- Moriarty in 2010
- Born: January 15, 1938 Binghamton, New York, US
- Died: March 25, 2026 (aged 88) Binghamton, New York, US
- Area: Cartoonist, Writer, Artist
- Notable works: Jack Survives

= Jerry Moriarty =

American painter and cartoonist

Jerome Brien Moriarty (January 15, 1938 – March 25, 2026) was an American artist and teacher at the School of Visual Arts (SVA) in Manhattan. He described himself as a "paintoonist".

== Education and career ==
Born in Binghamton, New York, in 1938, Moriarty entered the Pratt Institute in 1956 and earned a BFA in 1960. After graduating he worked as a freelance magazine illustrator to support his Abstract Expressionist painting. He gave up abstraction in 1963 and starting his teaching career at the School of Visual Arts.

Moriarty had his first one-man show in 1974 in SoHo.
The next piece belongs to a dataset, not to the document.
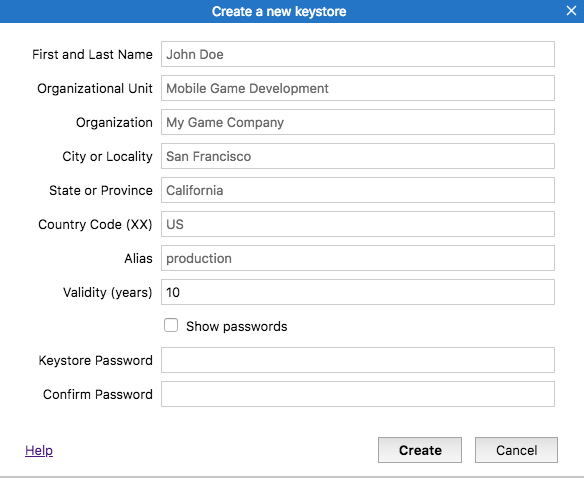Focus the Organization text box
Image resolution: width=584 pixels, height=478 pixels.
click(x=358, y=122)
Subsequently, he has featured in exhibitions in Chelsea in 1984, at the SVA Museum in 1999 and at CUE Art Foundation in 2004". He received a NEA grant in 1977.
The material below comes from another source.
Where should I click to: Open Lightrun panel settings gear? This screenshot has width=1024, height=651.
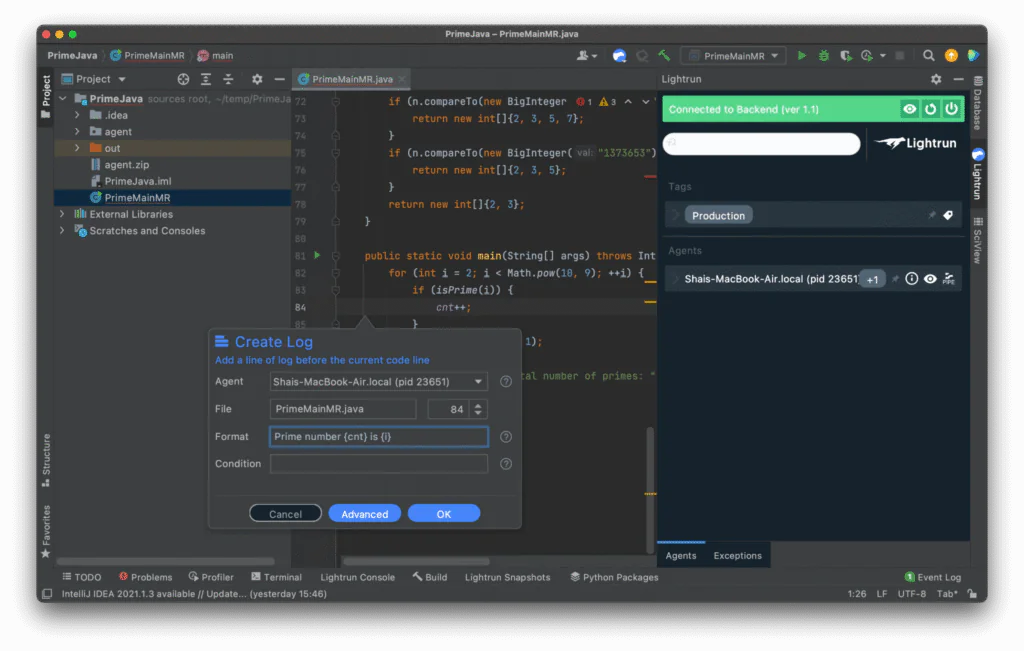pyautogui.click(x=935, y=78)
His cartoonist work Jack Survives was first published in the first number of Art Spiegelman´s RAW (magazine) in 1980, featured in later issues and first collected as a RAW-One-Shot, No. 3, in 1984. In 2009, at the age of 71, he published The Complete Jack Survives with Buenaventura Press.

Other projects include A Visual Crime, four double-page illustrations accompanied with a short story in the 1990 anthology Gin & Comix and the Sally's Surprise series of multi-panel paintings.

Chris Ware credited him for "introducing solemnity and eternity in a medium that normally trades in the snappy and the lurid".

Moriarty died on March 25, 2026, at his home in Binghamton, New York.